Linked by Kasra Yousefi on Fri 7th Jan 2005 17:44 UTC
Editorial Problem: Even the most powerful PC's become non responsive during resource-intensive computations, such as graphic design, media, image rendering and manipulating. The traditional solution has been to upgrade to a faster computer and throw more computing power at the problem to lessen the wait-time. But there's a simple solution that utilizes multiple machines, but without using grid/clustering. For now, this involves a hack, but how hard would it be for an OS vendor to streamline this process?
Permalink for comment
To read all comments associated with this story, please click here.
There is another way...
by ASHLB on Fri 7th Jan 2005 19:01 UTC

If the Operating Systems we were using had decent schedulers then this would not be a problem. Let me explain.

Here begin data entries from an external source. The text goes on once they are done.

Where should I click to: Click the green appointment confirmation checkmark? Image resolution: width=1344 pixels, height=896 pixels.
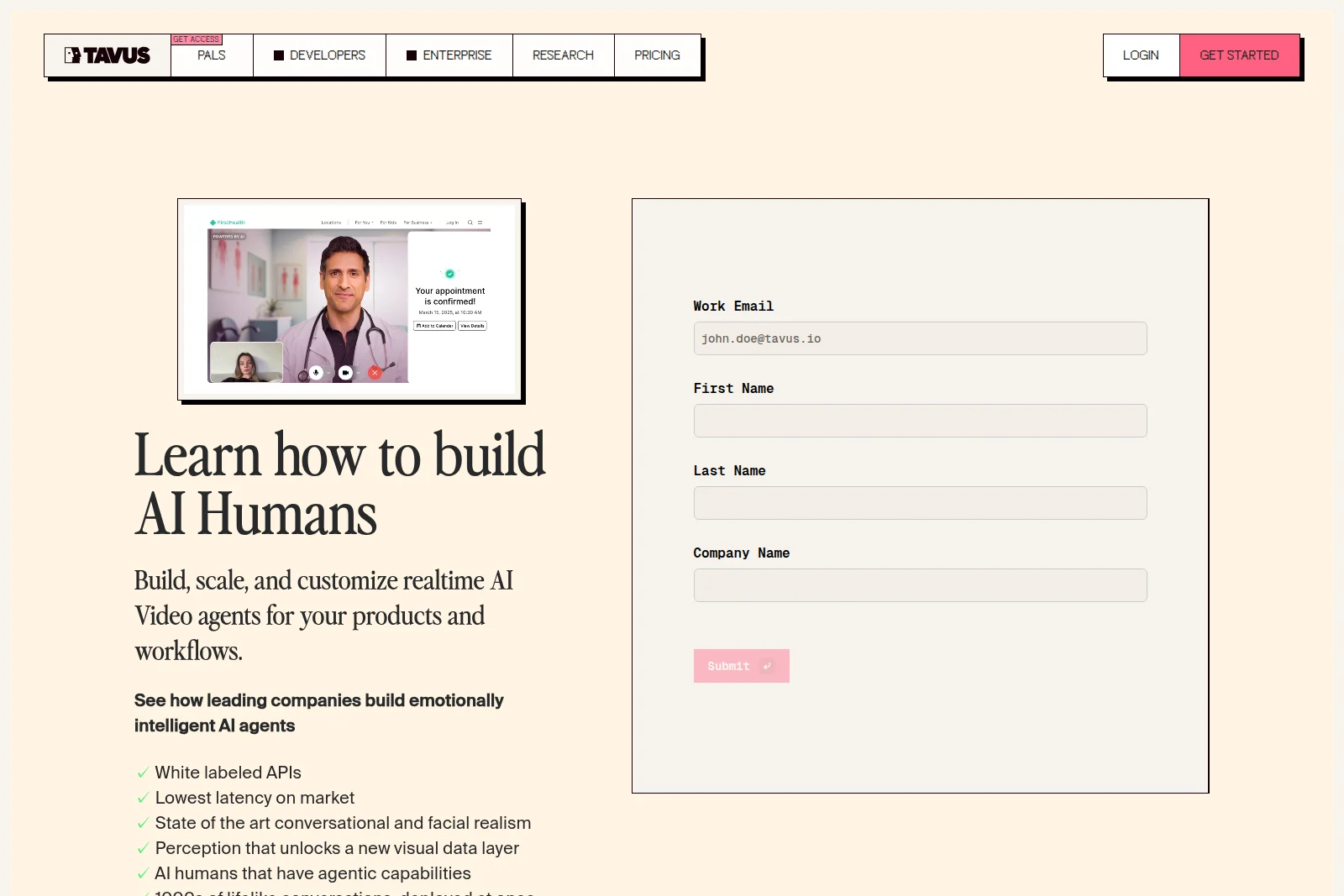449,274
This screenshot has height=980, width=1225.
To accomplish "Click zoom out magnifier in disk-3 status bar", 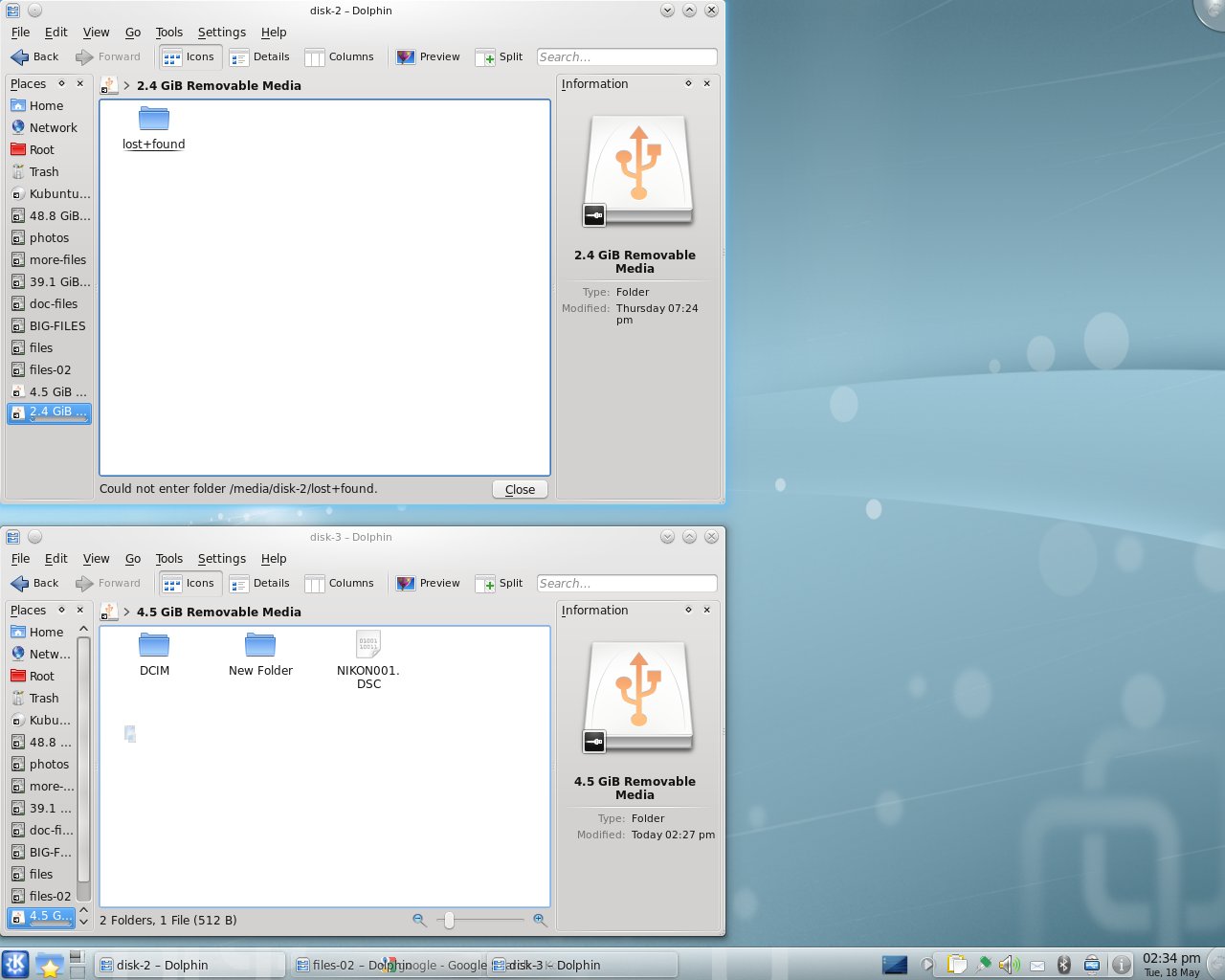I will point(419,920).
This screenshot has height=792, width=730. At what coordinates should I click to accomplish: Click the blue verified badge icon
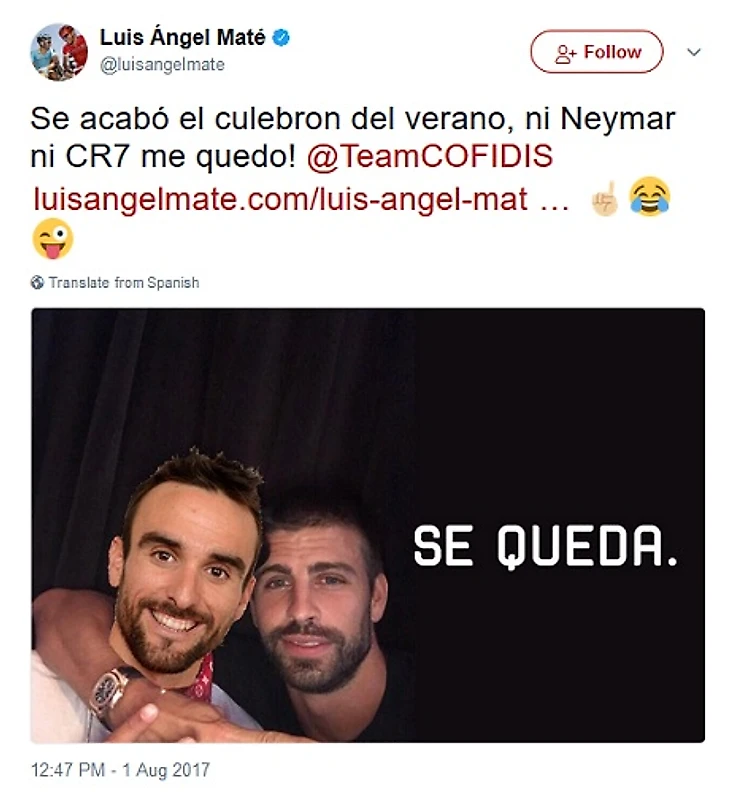(281, 38)
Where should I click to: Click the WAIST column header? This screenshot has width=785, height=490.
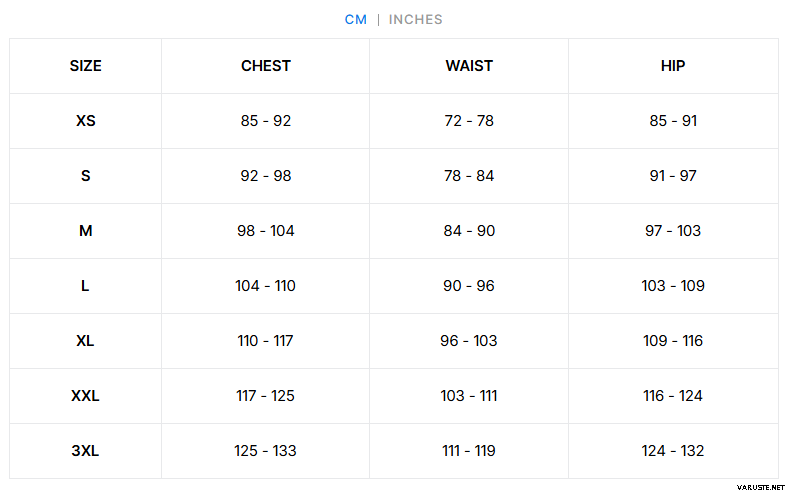coord(469,66)
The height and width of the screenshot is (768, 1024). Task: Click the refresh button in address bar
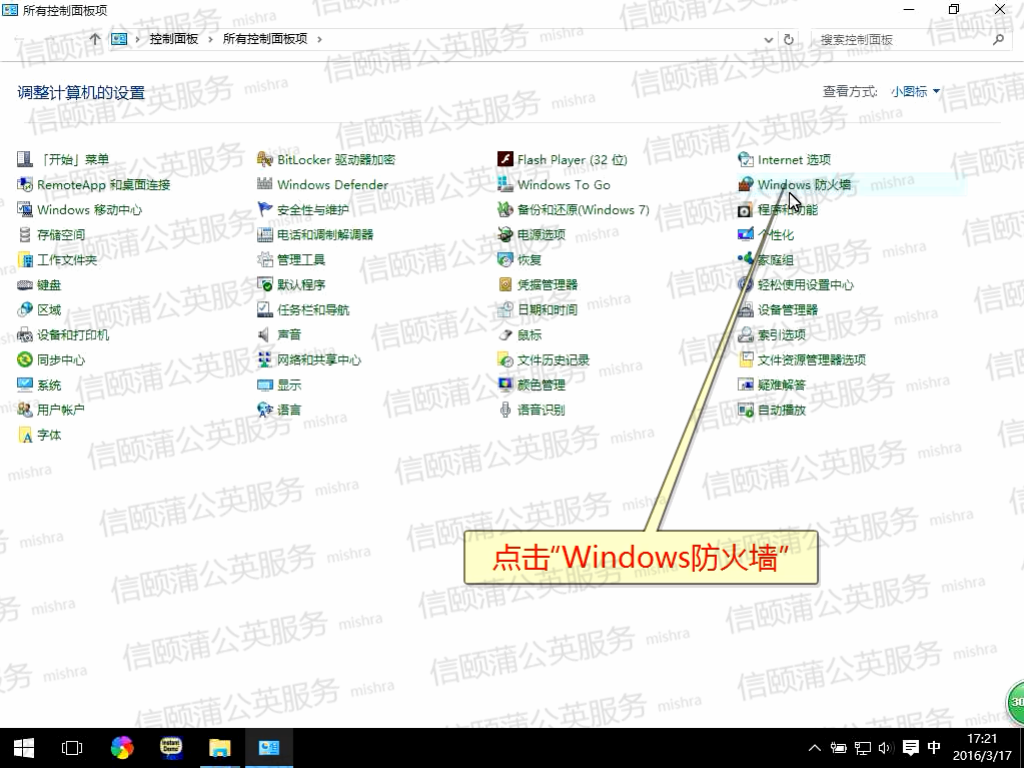coord(789,40)
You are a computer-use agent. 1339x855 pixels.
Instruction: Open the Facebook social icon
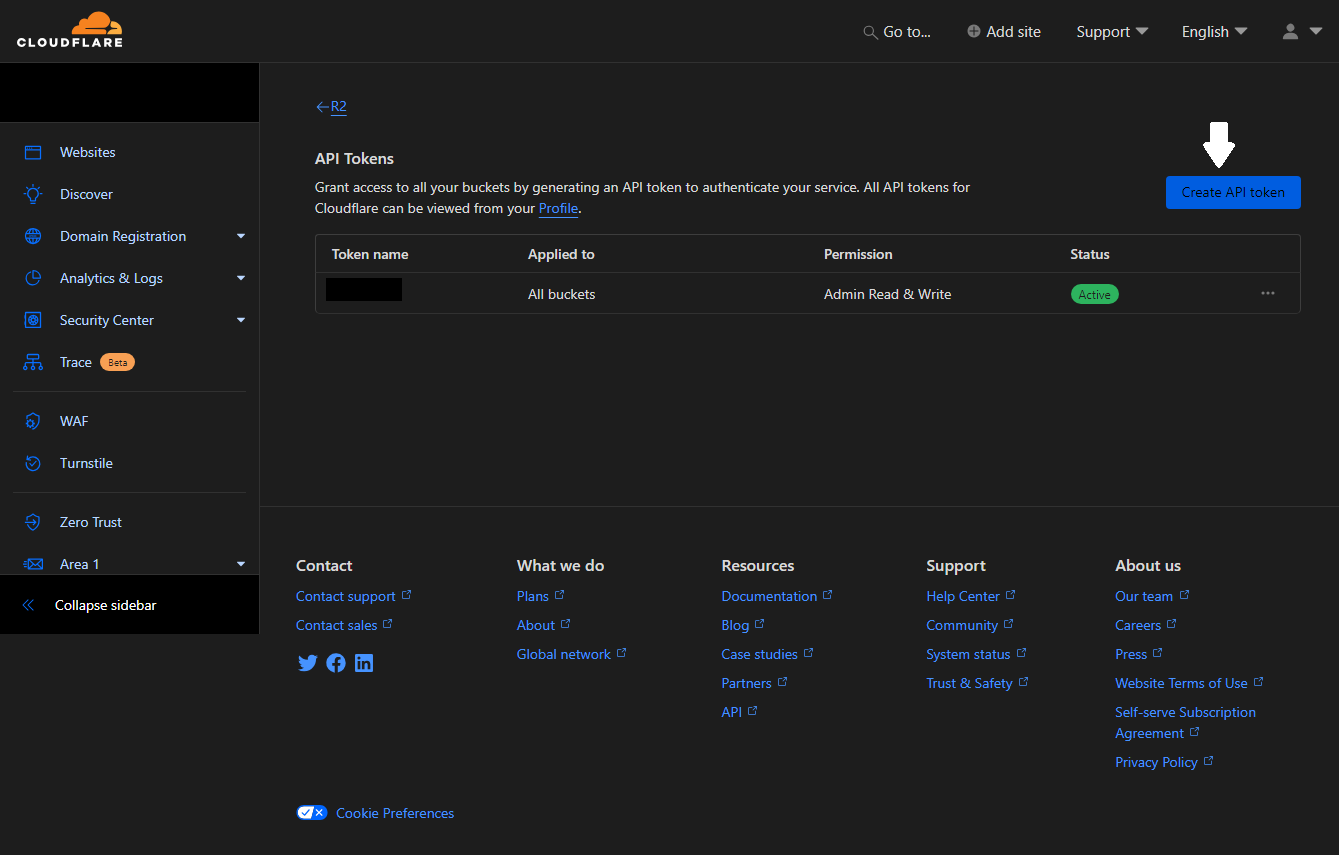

If the OS detects that a process is really compute bound and interactive users/processes were suffering from lengthening I/O response times(eg keyboard clicks) it would dynamically reduce the priority of the CPU hog to let other users get a slot. This is not rocket sciene. I learnt this 30 years ago when studying realt time compute operating systems. One great example at the time was the RSTS-E Operating System that ran on PDP-11's. Hawker Siddley Aviation(Home of the Harrier VTOL aircraft) was using a RSTS system in the aerodynamics lab. They had many users doing lots of CPU intensive work. They all got a response. The OS limited CPUS from taking too much CPU. The O/S would switch from a timeslice based scheduler to a priority based schedule at time of high CPU Usage.(That was how a top guy at DEC explained it to me at the time).
Naturally, this sort of thing could never be included in any Microsoft OS as IMHO, they don't know the meaning of the word Scheduler but, that as I say is MHO.
Enough of the history remeniscing. Its Friday night and I'm off down the pub.